- **Selected extract**:
============

Coryell County, TX — Solar Development Risk Assessment

Local solar ordinance barriers, board sentiment, and utility policies that affect development timelines and risk.

30.5
Risk Grade
Excellent
Grade A: No ordinance, no moratorium. Fort Cavazos drives federal-backed solar at scale (15 MW operational + microgrid in development). Federal energy community status may enable ITC bonus adder for projects within designated boundaries [TBV]. Pro-development local environment with military-community alignment.
Assessment Snapshot
Population
83093
State Rank
#16
Compliance
35%
Trajectory
20

Moratorium Status

✓ No Active Moratorium
No specific moratorium information available.

Ordinance & Regulations

Setback Requirements
None codified.
Zoning Mechanism
No county ordinance — by-right in unincorporated areas. Federal installation energy decisions made within base perimeter independently of county zoning.
Acreage Caps
None.
Density Caps
None.
Spacing Rules
None.
Size Restrictions
None.

Board Sentiment & Political Risk

Sentiment Analysis
Positive — federal energy security mandate drives solar investment; military-civilian community supportive of energy resilience.
Basis for Assessment
Gatesville county seat; Fort Cavazos (largest active-duty US military installation) drives renewable investment; United Cooperative Services (UCS) territory; Pct 1: Kyle Matthews; Pct 2: Scott Weddle; Pct 3: Ryan Basham; Pct 4: Ray Ashby; County Judge; R-majority.
Political Risk Factors
Improving
Board Members
County Judge Roger Miller, Commissioner Pct. 1 Kyle Matthews, Commissioner Pct. 2 Scott Weddle, Commissioner Pct. 3 Ryan Basham, Commissioner Pct. 4 Ray Ashby

Grid, Utilities & State Context

Grid Operator
ERCOT
Utilities
United Cooperative Services (UCS), Multiple retail providers (50+ in county)

============

- **Data excerpt**:
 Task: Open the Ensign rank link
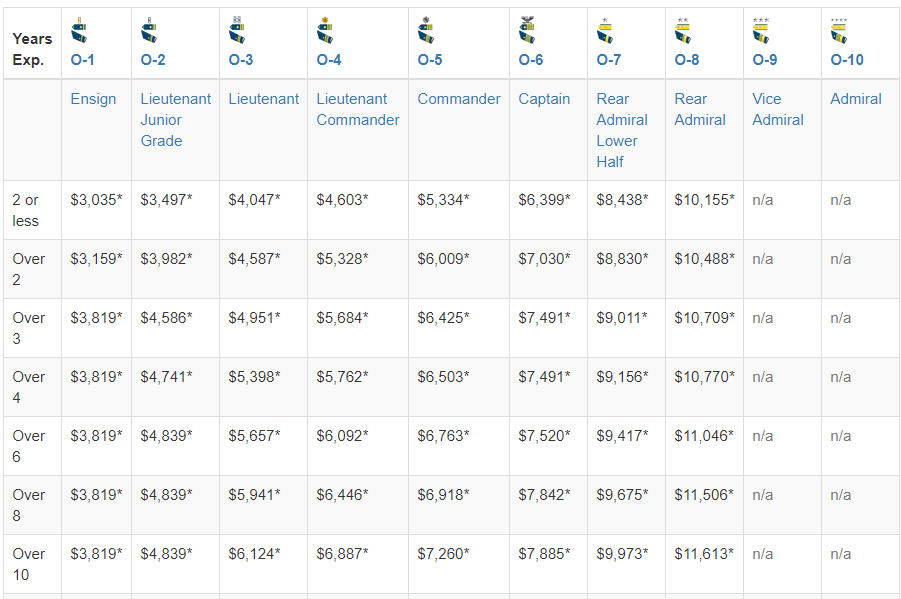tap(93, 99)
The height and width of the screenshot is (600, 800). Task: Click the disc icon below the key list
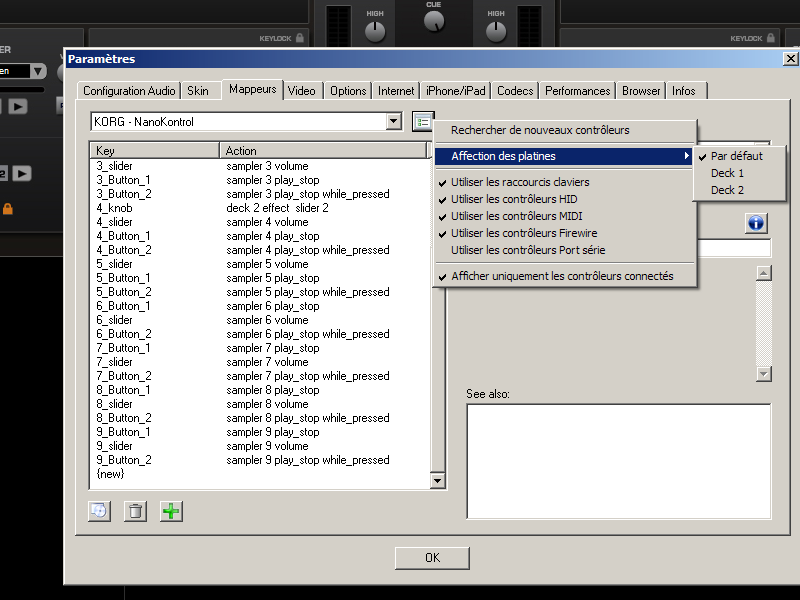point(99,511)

============

- **Set problem**: Could you continue the Coryell County solar risk assessment, rather than the listing, from the point where it stops?

- **Reply to the task**:
State Permitting Process
No state siting board for solar in Texas. PUCT regulates utilities; ERCOT manages interconnection for ERCOT service territory (most of state); SPP governs Panhandle/northwest TX. County Commissioners Court governs unincorporated areas under Texas Local Government Code. Many rural TX counties have NO zoning authority — solar is essentially by-right without county approval requirement. HB 2527 (2023) requires counties with solar ordinances to provide a 'reasonable' permitting framework. No statewide preemption prevents county restrictions. ERCOT interconnection queue is severely congested — grid study delays of 2-4+ years common.
State Incentives
Texas has no state RPS mandate. Key incentives: Federal ITC (30% base + bonus adders for energy communities/domestic content). Property tax abatement via Chapter 312/313 successor frameworks (county-level negotiation required). ERCOT wholesale market provides strong merchant revenue stack. No state income tax benefits developer HQ decisions. USDA REAP available for rural projects.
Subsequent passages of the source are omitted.